For a conscientious player like me who has always liked to live in poverty, after countless painful experiences of landing into a river, I will never choose to jump into a city with dense buildings such as P city. It's important to be poor, but it's important to keep my life. So we decided to count which places are easier to land into rivers? We screened out the locations of players who died in the first 100 seconds for visual analysis. The power station, piccado, villa area and Yibo city of passion desert map are the most dangerous, and the railway station and thermal power plant are relatively safe. P City, military base, school, hospital, nuclear power plant and air raid shelter in Jedi island are absolutely dangerous areas. The material rich port G is actually relatively safe.

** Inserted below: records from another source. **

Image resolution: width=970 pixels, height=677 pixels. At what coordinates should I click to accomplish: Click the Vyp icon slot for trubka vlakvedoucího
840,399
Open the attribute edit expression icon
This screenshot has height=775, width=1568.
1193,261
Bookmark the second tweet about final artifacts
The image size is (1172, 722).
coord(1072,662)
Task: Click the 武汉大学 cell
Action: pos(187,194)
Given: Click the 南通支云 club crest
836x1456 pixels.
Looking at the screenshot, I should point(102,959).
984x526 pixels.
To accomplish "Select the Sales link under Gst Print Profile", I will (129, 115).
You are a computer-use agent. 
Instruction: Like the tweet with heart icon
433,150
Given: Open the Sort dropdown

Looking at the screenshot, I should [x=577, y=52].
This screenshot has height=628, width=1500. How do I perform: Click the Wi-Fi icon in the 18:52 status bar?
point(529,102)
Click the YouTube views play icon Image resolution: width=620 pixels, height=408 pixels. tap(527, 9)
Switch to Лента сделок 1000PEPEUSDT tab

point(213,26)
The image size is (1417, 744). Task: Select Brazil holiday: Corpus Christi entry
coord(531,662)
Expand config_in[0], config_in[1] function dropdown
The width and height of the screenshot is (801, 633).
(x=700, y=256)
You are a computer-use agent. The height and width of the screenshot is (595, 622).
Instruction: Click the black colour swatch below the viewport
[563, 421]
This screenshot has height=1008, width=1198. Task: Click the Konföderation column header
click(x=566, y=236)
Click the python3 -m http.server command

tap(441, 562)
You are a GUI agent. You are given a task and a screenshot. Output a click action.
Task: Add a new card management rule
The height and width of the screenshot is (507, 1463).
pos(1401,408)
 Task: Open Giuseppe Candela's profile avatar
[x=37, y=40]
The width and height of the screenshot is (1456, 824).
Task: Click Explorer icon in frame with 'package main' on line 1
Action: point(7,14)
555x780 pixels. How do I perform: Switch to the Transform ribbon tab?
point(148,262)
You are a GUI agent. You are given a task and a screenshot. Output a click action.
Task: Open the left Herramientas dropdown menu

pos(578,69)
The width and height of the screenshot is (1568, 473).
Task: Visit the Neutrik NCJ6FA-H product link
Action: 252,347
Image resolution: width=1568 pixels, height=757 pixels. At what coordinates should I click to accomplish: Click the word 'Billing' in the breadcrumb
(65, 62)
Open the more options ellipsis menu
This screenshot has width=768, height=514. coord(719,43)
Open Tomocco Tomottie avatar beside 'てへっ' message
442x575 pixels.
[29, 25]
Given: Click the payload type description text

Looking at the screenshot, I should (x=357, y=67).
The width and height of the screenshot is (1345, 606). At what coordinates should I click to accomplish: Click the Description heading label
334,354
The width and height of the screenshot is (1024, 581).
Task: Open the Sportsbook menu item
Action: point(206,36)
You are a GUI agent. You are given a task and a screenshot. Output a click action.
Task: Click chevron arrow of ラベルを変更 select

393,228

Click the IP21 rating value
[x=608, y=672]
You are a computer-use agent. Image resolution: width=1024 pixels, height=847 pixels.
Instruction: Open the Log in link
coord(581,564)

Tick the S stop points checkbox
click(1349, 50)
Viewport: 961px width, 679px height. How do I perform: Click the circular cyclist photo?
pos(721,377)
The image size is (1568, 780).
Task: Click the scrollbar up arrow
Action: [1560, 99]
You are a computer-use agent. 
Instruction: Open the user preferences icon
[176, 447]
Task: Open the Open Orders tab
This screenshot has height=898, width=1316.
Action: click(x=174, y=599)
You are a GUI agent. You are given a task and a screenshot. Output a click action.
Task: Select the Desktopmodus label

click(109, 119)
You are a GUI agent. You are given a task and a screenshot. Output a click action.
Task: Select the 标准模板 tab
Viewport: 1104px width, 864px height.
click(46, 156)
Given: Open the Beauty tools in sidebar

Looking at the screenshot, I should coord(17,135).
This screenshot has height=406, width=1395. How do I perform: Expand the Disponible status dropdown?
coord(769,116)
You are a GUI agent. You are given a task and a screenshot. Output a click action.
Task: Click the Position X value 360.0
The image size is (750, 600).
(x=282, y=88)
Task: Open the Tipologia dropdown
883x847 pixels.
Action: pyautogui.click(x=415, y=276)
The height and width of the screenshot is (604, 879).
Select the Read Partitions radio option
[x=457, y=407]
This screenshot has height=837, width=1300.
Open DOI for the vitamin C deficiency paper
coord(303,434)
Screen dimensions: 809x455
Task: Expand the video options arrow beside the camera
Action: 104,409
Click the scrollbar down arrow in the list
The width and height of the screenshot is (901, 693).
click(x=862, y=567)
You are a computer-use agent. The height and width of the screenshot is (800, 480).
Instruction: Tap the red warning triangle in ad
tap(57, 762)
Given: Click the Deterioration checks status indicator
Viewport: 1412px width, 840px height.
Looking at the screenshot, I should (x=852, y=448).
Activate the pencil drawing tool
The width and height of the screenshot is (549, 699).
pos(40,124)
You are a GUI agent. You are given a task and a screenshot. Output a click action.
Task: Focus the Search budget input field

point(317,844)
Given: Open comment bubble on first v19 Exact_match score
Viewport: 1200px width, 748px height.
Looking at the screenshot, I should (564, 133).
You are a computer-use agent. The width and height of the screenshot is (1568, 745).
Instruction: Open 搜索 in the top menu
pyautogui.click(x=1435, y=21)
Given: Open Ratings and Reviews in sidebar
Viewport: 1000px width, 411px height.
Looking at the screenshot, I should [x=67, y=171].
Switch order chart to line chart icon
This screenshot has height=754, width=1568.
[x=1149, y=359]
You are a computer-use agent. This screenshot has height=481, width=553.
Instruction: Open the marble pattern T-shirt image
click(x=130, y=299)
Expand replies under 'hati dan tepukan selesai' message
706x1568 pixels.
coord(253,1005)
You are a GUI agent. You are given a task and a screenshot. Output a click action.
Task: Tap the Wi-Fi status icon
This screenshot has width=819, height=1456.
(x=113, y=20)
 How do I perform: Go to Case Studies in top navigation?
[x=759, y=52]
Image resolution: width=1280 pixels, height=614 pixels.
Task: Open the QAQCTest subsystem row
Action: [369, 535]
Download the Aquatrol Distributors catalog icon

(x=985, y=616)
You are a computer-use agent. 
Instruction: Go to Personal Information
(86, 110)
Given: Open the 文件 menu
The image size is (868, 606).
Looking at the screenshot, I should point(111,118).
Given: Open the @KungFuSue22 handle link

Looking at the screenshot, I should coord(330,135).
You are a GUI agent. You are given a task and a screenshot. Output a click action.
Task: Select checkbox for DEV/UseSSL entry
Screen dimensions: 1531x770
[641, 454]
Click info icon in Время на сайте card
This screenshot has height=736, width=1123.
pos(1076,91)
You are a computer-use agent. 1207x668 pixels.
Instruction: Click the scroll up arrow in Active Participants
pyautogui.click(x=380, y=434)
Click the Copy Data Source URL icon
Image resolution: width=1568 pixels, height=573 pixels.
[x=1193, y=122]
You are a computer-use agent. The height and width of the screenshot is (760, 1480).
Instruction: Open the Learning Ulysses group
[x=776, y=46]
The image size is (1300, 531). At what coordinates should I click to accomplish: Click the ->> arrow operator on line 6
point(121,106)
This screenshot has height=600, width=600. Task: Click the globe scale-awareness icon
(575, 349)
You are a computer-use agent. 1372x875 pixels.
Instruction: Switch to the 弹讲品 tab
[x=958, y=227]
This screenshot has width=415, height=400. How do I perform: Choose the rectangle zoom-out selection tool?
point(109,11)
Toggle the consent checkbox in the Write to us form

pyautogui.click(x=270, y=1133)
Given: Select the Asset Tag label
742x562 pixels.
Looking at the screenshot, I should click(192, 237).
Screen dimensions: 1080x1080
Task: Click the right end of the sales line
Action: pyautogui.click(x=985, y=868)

import numpy as np 2import matplotlib.pyplot as plt 3import pandas as pd 4import seaborn as sns 5from scipy.misc.pilutil import imread 6import matplotlib.cm as cm 7 8#Import partial data 9deaths1 = pd.read_csv("deaths/kill_match_stats_final_0.csv") 10deaths2 = pd.read_csv("deaths/kill_match_stats_final_1.csv") 11 12deaths = pd.concat([deaths1, deaths2]) 13 14#Print the first 5 columns and understand the variables 15print (deaths.head(),'\n',len(deaths)) 16 17#Two kinds of maps 18miramar = deaths[deaths["map"] == "MIRAMAR"] 19erangel = deaths[deaths["map"] == "ERANGEL"] 20 21#Heat map of death 100 seconds before the start 22position_data = ["killer_position_x","killer_position_y","victim_position_x","victim_position_y"] 23for position in position_data: 24 miramar[position] = miramar[position].apply(lambda x: x*1000/800000) 25 miramar = miramar[miramar[position] != 0] 26 27 erangel[position] = erangel[position].apply(lambda x: x*4096/800000) 28 erangel = erangel[erangel[position] != 0] 29 30n = 50000 31mira_sample = miramar[miramar["time"] < 100].sample(n) 32eran_sample = erangel[erangel["time"] < 100].sample(n) 33 34# miramar thermodynamic diagram 35bg = imread("miramar.jpg") 36fig, ax = plt.subplots(1,1,figsize=(15,15)) 37ax.imshow(bg) 38sns.kdeplot(mira_sample["victim_position_x"], mira_sample["victim_position_y"],n_levels=100, cmap=cm.Reds, alpha=0.9) 39 40# Ergel thermodynamic diagram 41bg = imread("erangel.jpg") 42fig, ax = plt.subplots(1,1,figsize=(15,15)) 43ax.imshow(bg) 44sns.kdeplot(eran_sample["victim_position_x"], eran_sample["victim_position_y"], n_levels=100,cmap=cm.Reds, alpha=0.9)
2, Hang on or go out?
Do I stay in the room or go out to fight with the enemy? Because the scale of the competition is different, the competition data with more than 90 participants are selected, and then the team is selected_ Placement is the data of the team that successfully ate chicken in the end:
-
First, the average number of enemies killed by the chicken eating team is calculated. The competition data of the four person mode is excluded here, because the teams with too many people will become meaningless due to the wide average number;
-
Therefore, we consider counting the number of enemies killed by the members who survived to the last in each group by grouping, but it is found that the data statistics survival time variable is recorded according to the final survival time of the team, so the idea fails;
-
Finally, count the number of kills in each chicken eating team. The data of single player mode is excluded here, because the number of single player mode is the number of kills in each group. Finally, it was found that the number of kills reached 60. I doubt whether it is open. If you want to eat chicken, you still have to go out and practice shooting. You can't just go around.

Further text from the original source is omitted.